— Given exercise 1 —
Translate this sentence from the World Cup camera text into Spanish: "The other three crews, each including an additional technician, will work across two venues under the overall direction of the outside broadcast production by Host Broadcasting Services (HBS)."

— Excerpted text —

** begin **

Eighty Camera Corps Q-Ball robotic camera systems will be fielded across the 10 venues of the 2010 World Cup in South Africa, 10 of which will be installed at each stadium, either for the duration of the tournament or moved between multiple locations. These will be used in a commentator camera role and steered via a Camera Corps Mini Joystick Control by the commentators themselves while presenting to camera or by a remote colleague.

“We will be sending a total of seven crews to cover the 10 venues,” said Laurie Frost, Camera Corps founder and managing director. “Four crews will be assigned to single venues and will consist of a climber, a CCU operator plus a technician.”

The other three crews, each including an additional technician, will work across two venues under the overall direction of the outside broadcast production by Host Broadcasting Services (HBS).

The specialist camera developer based at Shepperton, UK, will also be managing 40 Hitachi DK-H32 and 20 Toshiba HD mini cameras. These will provide point-of-view cutaways from the manually operated cameras used to follow the routine cut-and-thrust of each game.

** end **

— Supplied material —
** begin **

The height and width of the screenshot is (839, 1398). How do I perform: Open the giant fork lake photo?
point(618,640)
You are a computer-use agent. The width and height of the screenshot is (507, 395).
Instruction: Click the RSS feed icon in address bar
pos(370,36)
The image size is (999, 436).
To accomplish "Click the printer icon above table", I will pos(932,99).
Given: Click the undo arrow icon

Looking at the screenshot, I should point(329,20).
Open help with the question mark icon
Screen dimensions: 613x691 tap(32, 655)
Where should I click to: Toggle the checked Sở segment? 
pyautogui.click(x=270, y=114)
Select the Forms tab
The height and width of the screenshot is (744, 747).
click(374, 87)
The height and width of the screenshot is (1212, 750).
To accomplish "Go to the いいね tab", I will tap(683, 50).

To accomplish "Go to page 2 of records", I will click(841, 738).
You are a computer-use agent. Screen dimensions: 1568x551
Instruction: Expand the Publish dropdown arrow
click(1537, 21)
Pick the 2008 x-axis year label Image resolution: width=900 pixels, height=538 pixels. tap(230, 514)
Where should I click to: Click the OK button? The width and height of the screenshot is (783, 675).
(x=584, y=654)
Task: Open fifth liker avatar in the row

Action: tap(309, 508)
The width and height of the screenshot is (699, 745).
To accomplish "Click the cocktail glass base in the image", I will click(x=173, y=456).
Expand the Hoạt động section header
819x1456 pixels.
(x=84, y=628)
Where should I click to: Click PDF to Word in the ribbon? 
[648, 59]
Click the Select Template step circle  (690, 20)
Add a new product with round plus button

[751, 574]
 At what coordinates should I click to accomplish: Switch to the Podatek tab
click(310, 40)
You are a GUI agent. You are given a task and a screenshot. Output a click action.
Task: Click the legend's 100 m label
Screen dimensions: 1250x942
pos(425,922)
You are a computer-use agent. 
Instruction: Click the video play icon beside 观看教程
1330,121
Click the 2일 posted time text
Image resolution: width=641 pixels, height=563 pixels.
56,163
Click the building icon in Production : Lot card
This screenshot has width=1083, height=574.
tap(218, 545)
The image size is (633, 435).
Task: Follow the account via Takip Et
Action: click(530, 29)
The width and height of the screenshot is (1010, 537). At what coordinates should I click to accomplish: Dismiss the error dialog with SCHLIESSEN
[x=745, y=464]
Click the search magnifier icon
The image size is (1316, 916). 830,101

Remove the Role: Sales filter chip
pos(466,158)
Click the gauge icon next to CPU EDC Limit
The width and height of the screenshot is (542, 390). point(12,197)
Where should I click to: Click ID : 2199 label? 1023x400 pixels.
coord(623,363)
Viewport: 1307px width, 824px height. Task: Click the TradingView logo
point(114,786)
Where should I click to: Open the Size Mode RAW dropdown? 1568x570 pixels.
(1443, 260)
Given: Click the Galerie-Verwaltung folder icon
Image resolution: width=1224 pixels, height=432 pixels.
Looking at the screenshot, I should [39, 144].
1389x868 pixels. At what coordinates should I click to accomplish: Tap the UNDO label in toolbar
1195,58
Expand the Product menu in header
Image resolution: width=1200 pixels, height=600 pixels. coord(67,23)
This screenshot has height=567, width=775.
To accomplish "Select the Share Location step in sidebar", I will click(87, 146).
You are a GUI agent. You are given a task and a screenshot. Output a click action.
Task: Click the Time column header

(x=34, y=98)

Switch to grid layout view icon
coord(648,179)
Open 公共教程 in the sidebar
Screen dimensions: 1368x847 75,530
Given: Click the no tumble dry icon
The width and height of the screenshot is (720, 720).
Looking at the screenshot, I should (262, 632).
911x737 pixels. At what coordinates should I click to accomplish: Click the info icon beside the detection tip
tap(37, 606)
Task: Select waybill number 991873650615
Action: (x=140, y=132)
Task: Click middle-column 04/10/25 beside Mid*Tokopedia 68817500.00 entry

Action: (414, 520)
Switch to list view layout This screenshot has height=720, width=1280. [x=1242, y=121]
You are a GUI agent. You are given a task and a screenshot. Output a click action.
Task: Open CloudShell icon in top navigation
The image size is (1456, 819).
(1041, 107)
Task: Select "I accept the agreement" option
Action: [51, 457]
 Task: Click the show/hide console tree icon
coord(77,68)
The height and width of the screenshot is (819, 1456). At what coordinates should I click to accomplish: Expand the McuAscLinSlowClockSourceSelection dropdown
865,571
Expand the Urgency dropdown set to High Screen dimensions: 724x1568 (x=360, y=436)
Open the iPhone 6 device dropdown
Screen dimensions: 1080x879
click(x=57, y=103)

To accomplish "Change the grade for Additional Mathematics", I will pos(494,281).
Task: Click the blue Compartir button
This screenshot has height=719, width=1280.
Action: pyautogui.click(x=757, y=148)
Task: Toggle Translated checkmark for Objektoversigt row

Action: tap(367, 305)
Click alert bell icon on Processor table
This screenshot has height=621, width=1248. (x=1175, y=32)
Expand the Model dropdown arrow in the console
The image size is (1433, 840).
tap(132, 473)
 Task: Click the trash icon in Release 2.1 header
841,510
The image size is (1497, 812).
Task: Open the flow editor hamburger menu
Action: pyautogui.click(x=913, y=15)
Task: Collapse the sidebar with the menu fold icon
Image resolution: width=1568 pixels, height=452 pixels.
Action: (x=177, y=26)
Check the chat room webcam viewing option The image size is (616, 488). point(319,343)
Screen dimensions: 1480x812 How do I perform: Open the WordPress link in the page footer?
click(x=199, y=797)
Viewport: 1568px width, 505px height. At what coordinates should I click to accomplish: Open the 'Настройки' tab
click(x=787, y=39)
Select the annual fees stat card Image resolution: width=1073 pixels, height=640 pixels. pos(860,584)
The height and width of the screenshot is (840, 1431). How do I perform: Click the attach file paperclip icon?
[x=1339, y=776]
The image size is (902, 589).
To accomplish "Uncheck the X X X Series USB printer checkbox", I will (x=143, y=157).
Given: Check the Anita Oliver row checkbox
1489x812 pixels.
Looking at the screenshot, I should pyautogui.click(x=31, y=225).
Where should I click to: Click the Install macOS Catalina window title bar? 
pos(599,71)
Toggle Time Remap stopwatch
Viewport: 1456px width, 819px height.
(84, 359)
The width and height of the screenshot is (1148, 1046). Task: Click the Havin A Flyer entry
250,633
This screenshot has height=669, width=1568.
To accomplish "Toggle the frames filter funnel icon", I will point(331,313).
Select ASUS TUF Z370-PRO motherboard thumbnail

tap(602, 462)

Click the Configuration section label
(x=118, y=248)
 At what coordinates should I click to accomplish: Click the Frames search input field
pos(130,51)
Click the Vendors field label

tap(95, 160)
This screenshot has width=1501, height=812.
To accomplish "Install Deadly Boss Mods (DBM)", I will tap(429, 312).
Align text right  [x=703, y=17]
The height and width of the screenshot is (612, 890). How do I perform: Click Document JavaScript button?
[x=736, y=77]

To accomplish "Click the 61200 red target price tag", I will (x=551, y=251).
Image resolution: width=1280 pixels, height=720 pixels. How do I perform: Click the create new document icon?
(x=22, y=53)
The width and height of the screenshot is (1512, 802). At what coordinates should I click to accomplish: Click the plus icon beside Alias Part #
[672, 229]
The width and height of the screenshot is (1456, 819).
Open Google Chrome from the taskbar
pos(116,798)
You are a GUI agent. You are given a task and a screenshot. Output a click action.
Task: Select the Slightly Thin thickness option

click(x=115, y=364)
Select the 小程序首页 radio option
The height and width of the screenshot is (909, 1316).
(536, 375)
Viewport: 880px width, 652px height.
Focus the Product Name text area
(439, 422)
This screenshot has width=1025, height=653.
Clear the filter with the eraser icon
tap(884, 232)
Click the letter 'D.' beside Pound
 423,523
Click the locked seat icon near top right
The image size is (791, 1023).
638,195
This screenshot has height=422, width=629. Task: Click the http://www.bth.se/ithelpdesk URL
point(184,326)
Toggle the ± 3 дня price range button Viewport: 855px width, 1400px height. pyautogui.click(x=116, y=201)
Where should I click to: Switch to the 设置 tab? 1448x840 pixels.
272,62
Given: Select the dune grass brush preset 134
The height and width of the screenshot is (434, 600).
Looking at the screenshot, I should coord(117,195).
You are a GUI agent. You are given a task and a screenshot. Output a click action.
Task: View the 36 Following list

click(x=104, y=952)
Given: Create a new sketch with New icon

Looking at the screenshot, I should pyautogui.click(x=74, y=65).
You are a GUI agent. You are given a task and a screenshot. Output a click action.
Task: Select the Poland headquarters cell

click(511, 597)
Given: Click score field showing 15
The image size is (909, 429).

** end **

— Given exercise 2 —
In the records, rewrite the lines from the line with "Task: Click the trash" to the line with "should pyautogui.click(x=31, y=225).", changing "checkbox" to "check box" and keeping everything else the same.

— Full answer 1 —
Los otros tres equipos, cada uno con un técnico adicional, trabajarán en dos sedes bajo la dirección general de la producción de exteriores de Host Broadcasting Services (HBS).

— Full answer 2 —
 Task: Click the trash icon in Release 2.1 header
841,510
The image size is (1497, 812).
Task: Open the flow editor hamburger menu
Action: pyautogui.click(x=913, y=15)
Task: Collapse the sidebar with the menu fold icon
Image resolution: width=1568 pixels, height=452 pixels.
Action: (x=177, y=26)
Check the chat room webcam viewing option The image size is (616, 488). point(319,343)
Screen dimensions: 1480x812 How do I perform: Open the WordPress link in the page footer?
click(x=199, y=797)
Viewport: 1568px width, 505px height. At what coordinates should I click to accomplish: Open the 'Настройки' tab
click(x=787, y=39)
Select the annual fees stat card Image resolution: width=1073 pixels, height=640 pixels. pos(860,584)
The height and width of the screenshot is (840, 1431). How do I perform: Click the attach file paperclip icon?
[x=1339, y=776]
The image size is (902, 589).
To accomplish "Uncheck the X X X Series USB printer check box", I will (x=143, y=157).
Given: Check the Anita Oliver row check box
1489x812 pixels.
Looking at the screenshot, I should pyautogui.click(x=31, y=225).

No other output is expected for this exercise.